A particular embodiment of the invention is a 3-phase motor comprising: a rotor comprising four or more magnets arranged in sequence in alternatingly opposed orientation with a pitch at least substantially three times their polar length, wherein the rotor is able to spin about an axis such that the magnets follow a toroidal path; and a stator having at least 3 windings, wherein for each winding first and second shaped portions thereof extend substantially transverse to and adjacent to the toroidal path, wherein the first and second shaped parts of each winding induce oppositely directed magnetic fields in or around the toroidal path to act on, respectively, the alternatingly opposed adjacent magnets; the pitch of the first and second shaped parts is substantially the same as the pitch of the magnets; each of the 3 windings is for connection to a different phase of a 3-phase power supply; and the 3 windings are staggered around the toroidal path so as to act successively on the magnets.

Embodiments of the invention include a motor of the invention electrically connected to a DC power supply. Preferably, power to the windings is switched by an electronic controller, and the controller preferably can adjust the phase and amplitude of the DC current to control the speed and torque of the motor.

The pitch of the magnets is preferably substantially three times their polar length. Hence, preferably, the distance between one end of a magnet and the end of the adjacent magnet is substantially 2 magnet lengths. As will be appreciated for magnets spaced around the circumference of a rotor the distance is measured along that circumference.

The magnets for use in the invention can in general be of any shape, however it is found that cylindrical magnets such as in the examples are practical. The magnets, and their polar axes, can be curved complementarily to the curvature of the toroidal path. Magnets that are sections of a toroid may be used. Cylindrical wedge-shaped magnets (i.e. in which front and rear faces converge, e.g. at the centre of the rotor) have also been used. The magnet is typically included with a means to hold/fix it to the rotor; in the example, Figure 1 shows a non-ferrous pin I cylinder in the centre of the magnet, but other attachments of the magnet to the rotor body are possible. For the 3-phase motor of the invention, the spacing between the magnets is hence suitably at least twice the magnet length (magnet, space, space, magnet, etc), and preferably substantially twice the magnet length. The spacing is preferably the same all the way around the circumference of the rotor. The spacing between the shaped winding parts of the rotor driving coils is preferably the same as the spacing between the magnets, so that when e.g. in a stationary position the two shaped winding parts of a given coil align with two magnets, usually with adjacent magnets.
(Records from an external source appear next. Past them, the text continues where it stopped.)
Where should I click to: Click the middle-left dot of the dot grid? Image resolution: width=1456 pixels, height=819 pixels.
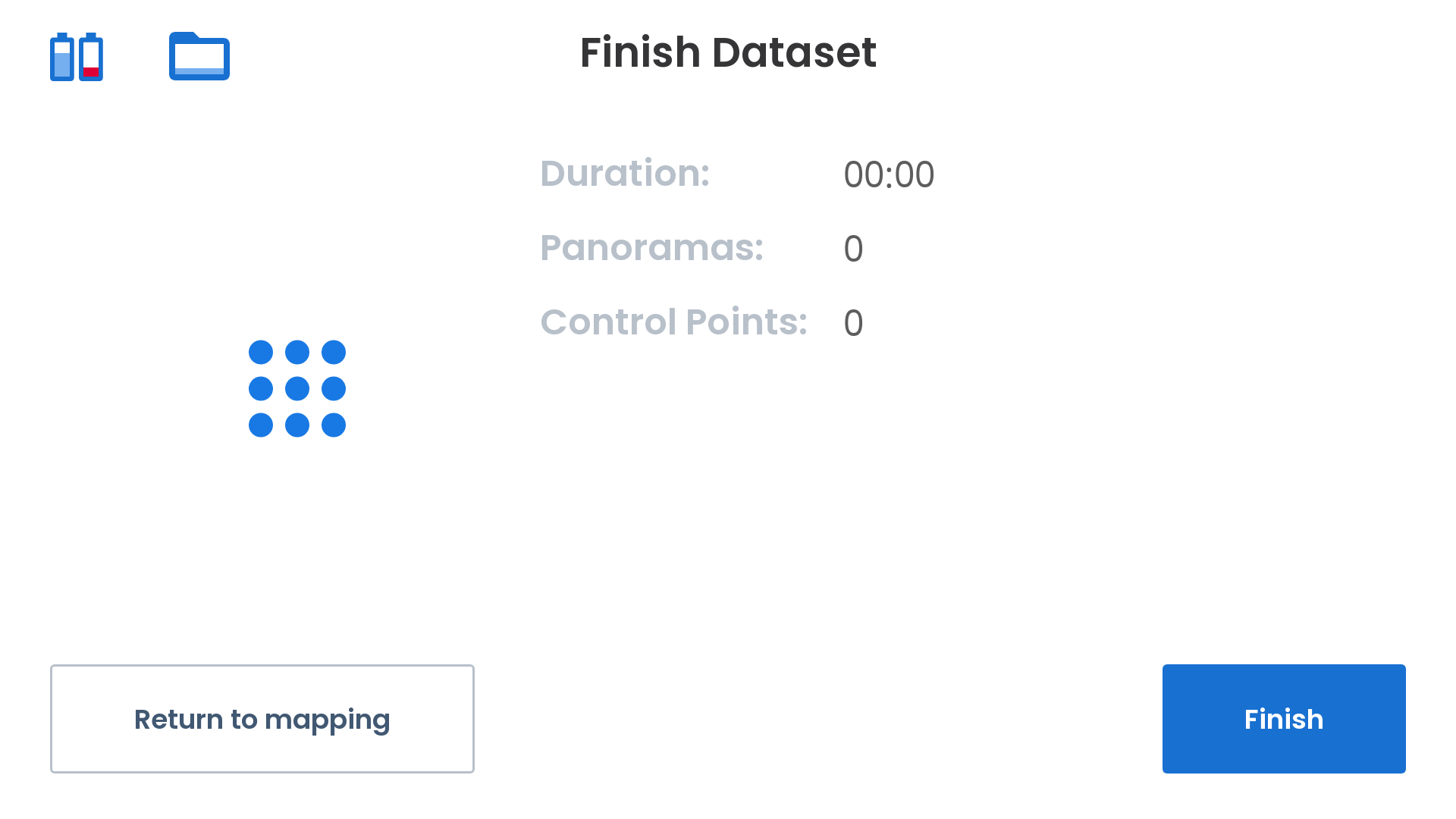point(261,389)
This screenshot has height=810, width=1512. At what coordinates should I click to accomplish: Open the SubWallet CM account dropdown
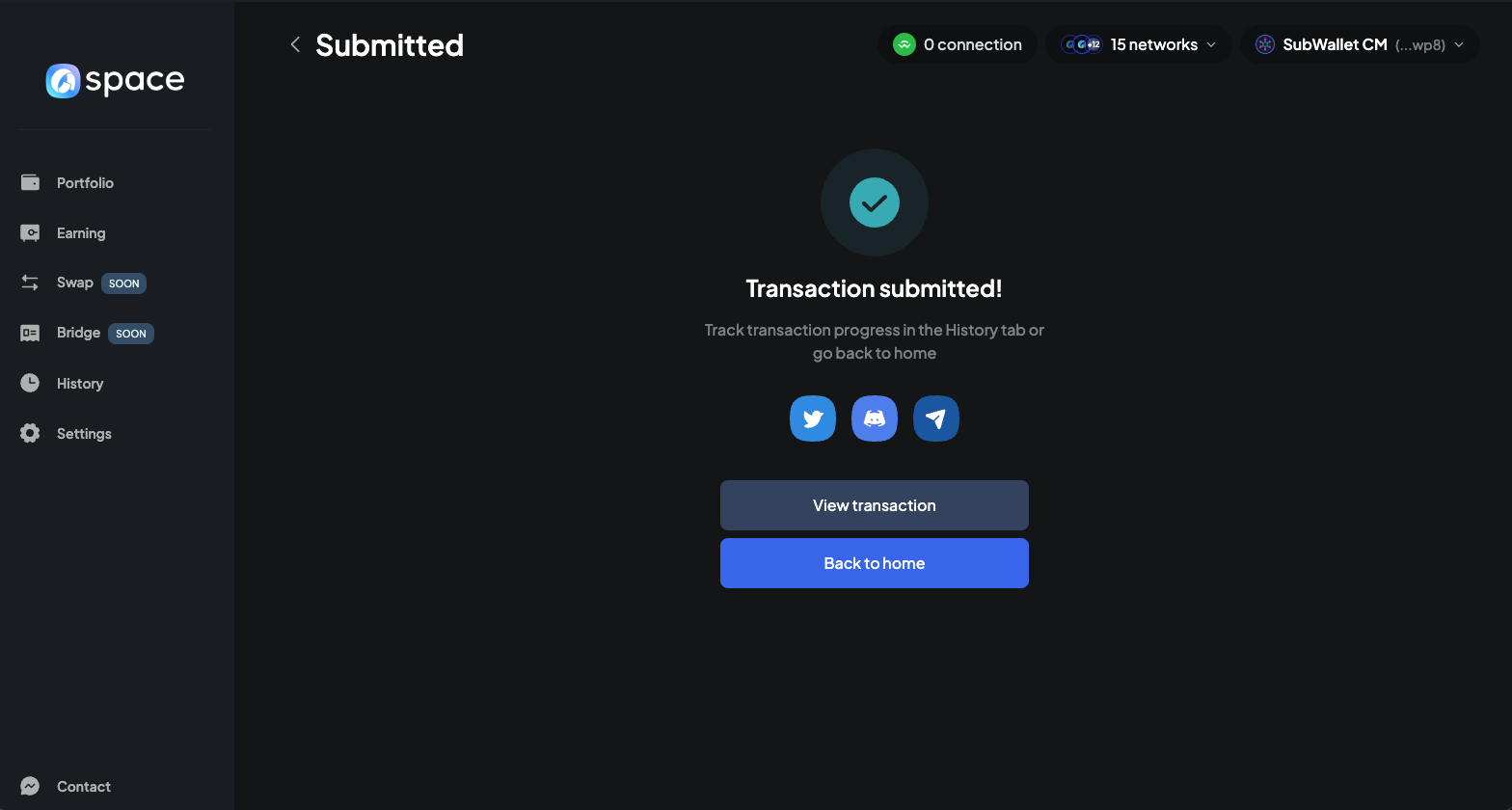pos(1335,44)
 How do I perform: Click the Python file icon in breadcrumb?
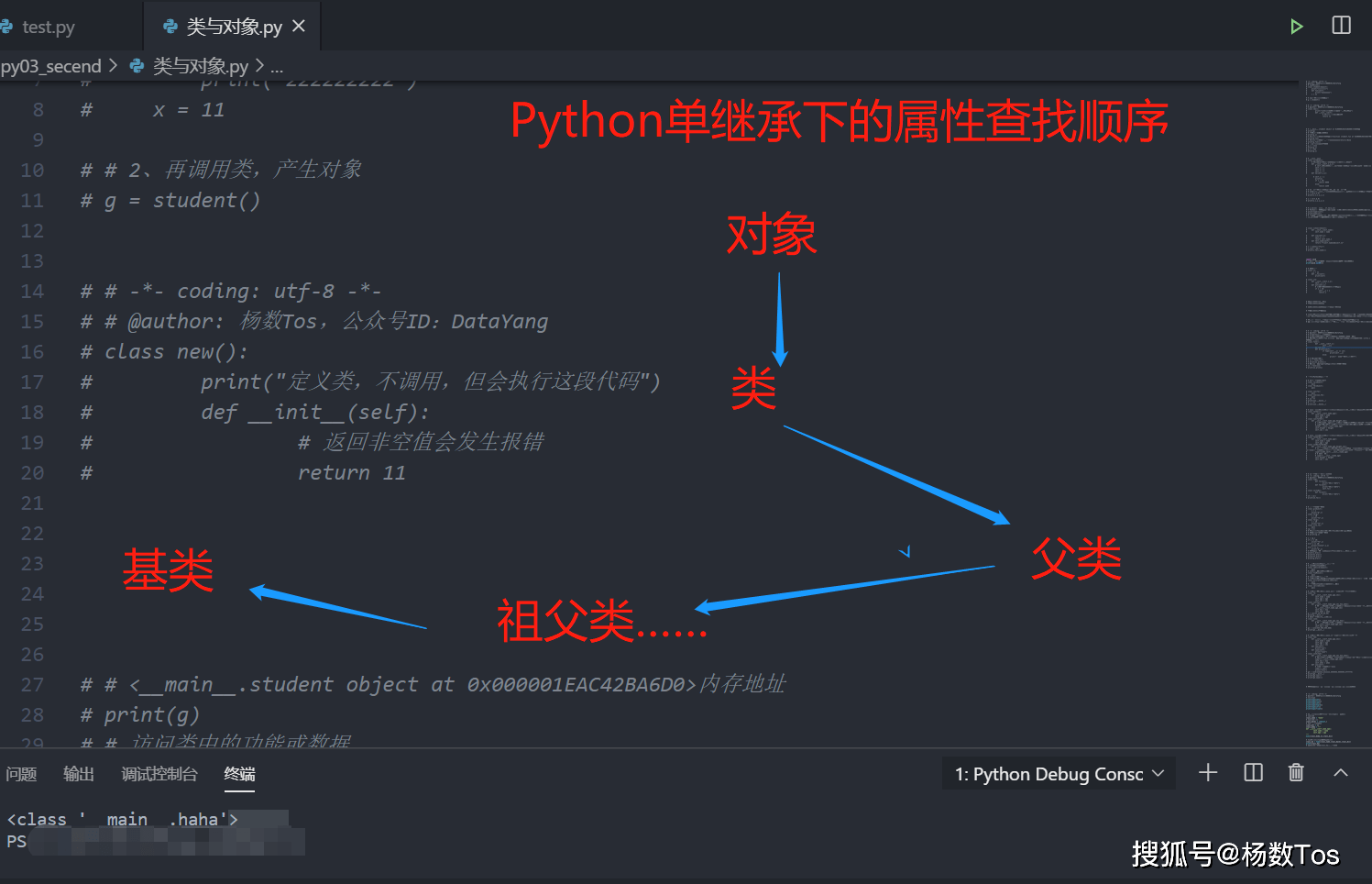[137, 66]
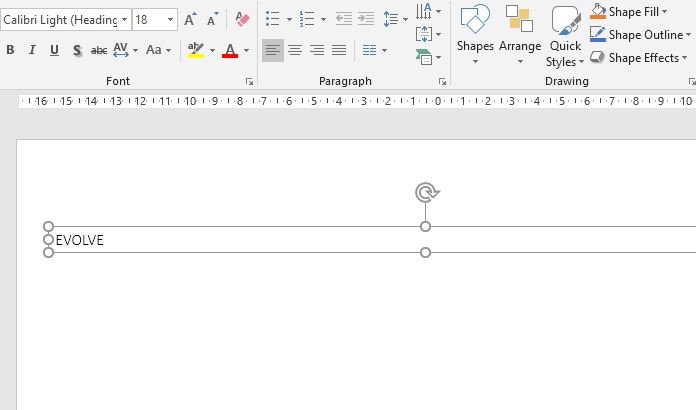Toggle underline on selected text

[x=54, y=50]
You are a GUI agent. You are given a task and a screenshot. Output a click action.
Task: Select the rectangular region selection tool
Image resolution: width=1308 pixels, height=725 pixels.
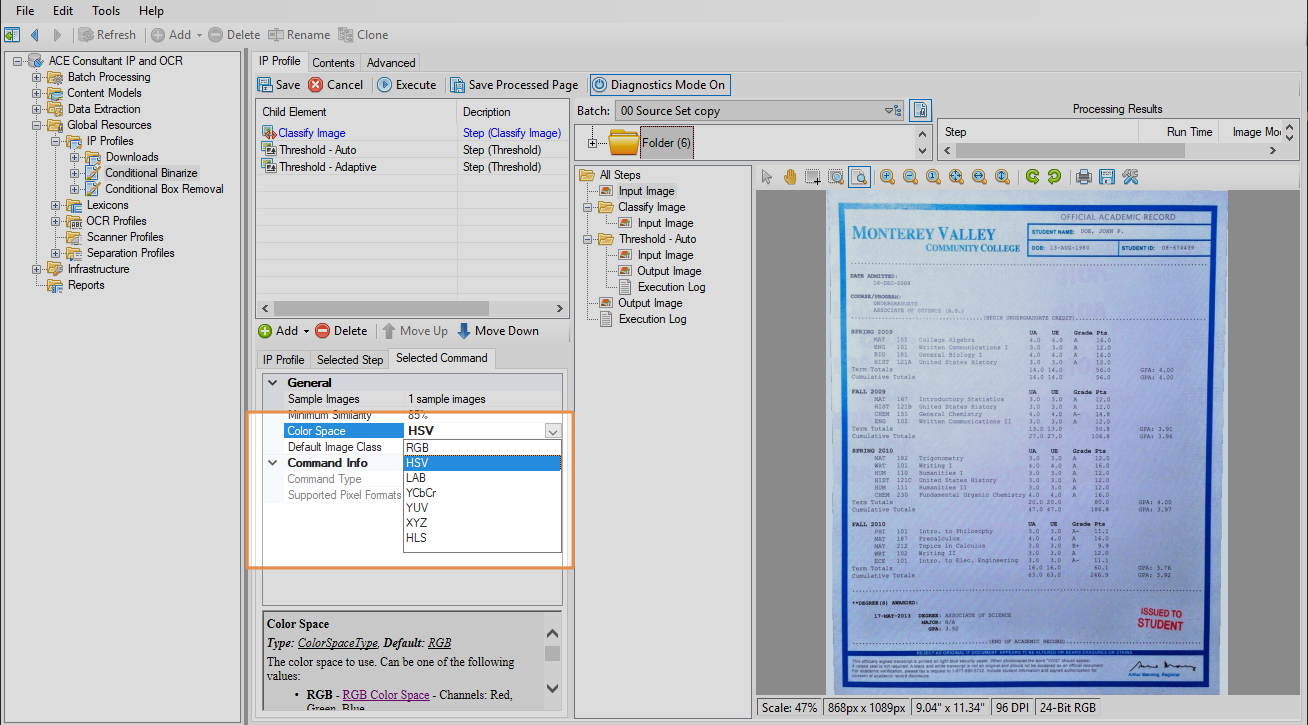pyautogui.click(x=813, y=177)
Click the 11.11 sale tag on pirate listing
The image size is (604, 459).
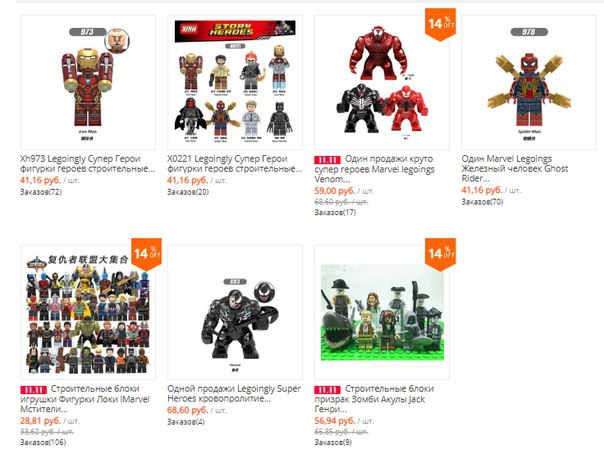[327, 390]

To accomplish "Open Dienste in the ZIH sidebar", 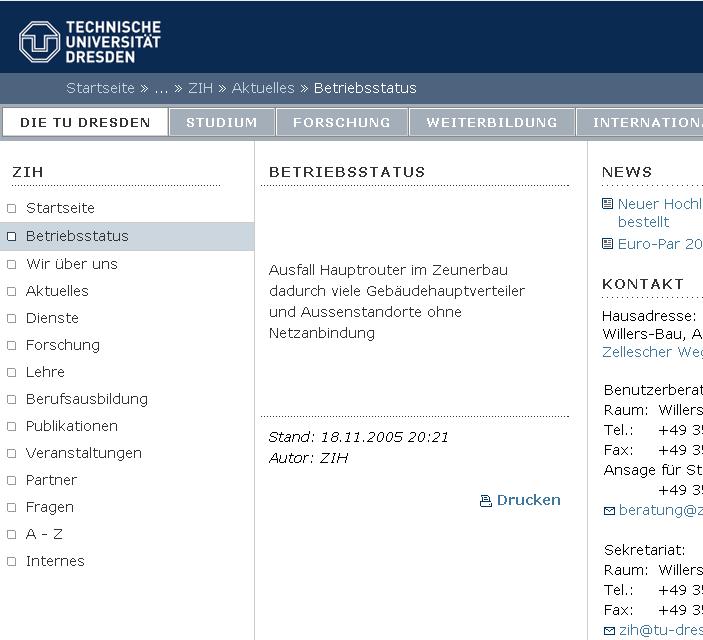I will [x=52, y=318].
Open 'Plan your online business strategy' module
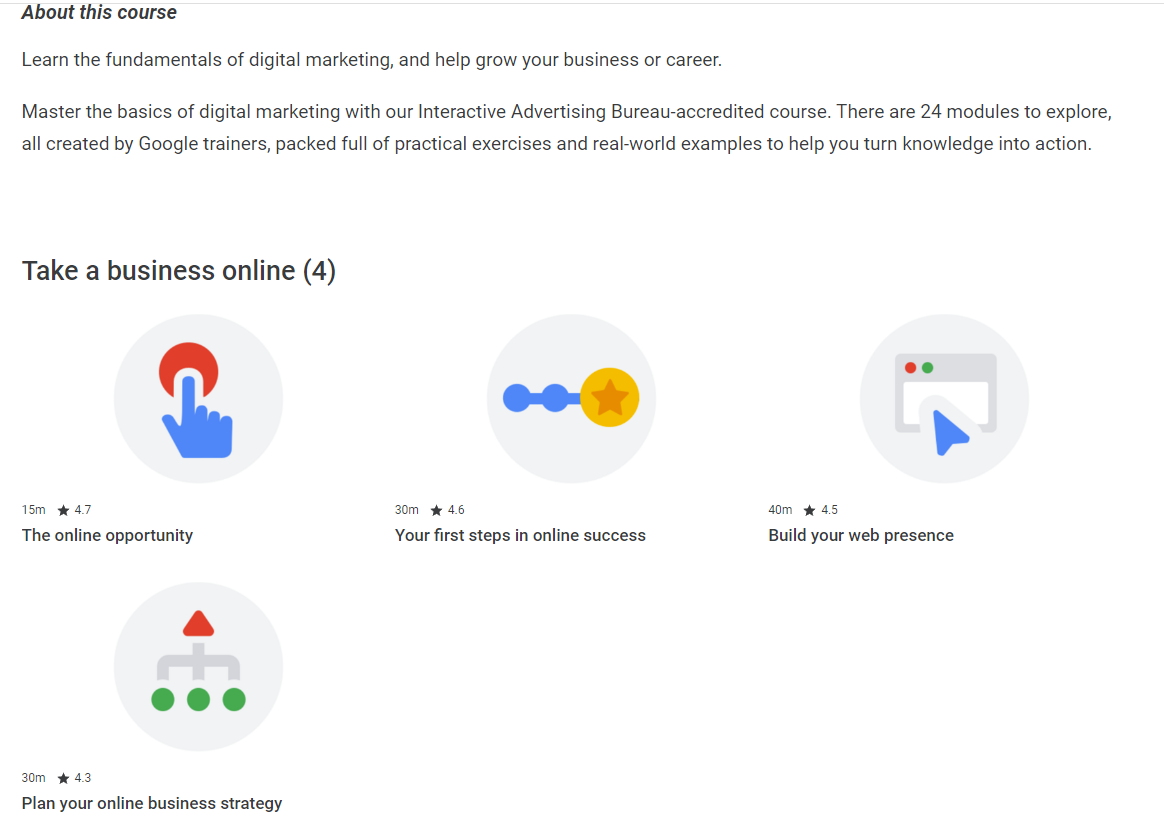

The spacing between the magnets is preferably twice the magnet length. For cylindrical magnets, not being wedge-shaped, located on the rotor circumference each magnet cannot be this distance away from each other over its entire face. Reference to spacing refers, therefore, to the spacing between the centre points of adjacent magnets, e.g. axially in line with the location of the through-pin used for mounting the magnets on the rotor. So, as illustrated in the example below, the magnets are further apart towards the outer portion of their face and closer on the inner portions of their faces, towards the centre of the rotor.

In this context, the term “inner” means towards the centre of the moving portion. In contrast, the term “outer” means towards the circumference of the moving portion.

The magnets have north and south pole faces. The magnets are placed so that any pole face is adjacent to the same pole, so the poles run north north, south south, north north etc. around the circumference of the moving portion.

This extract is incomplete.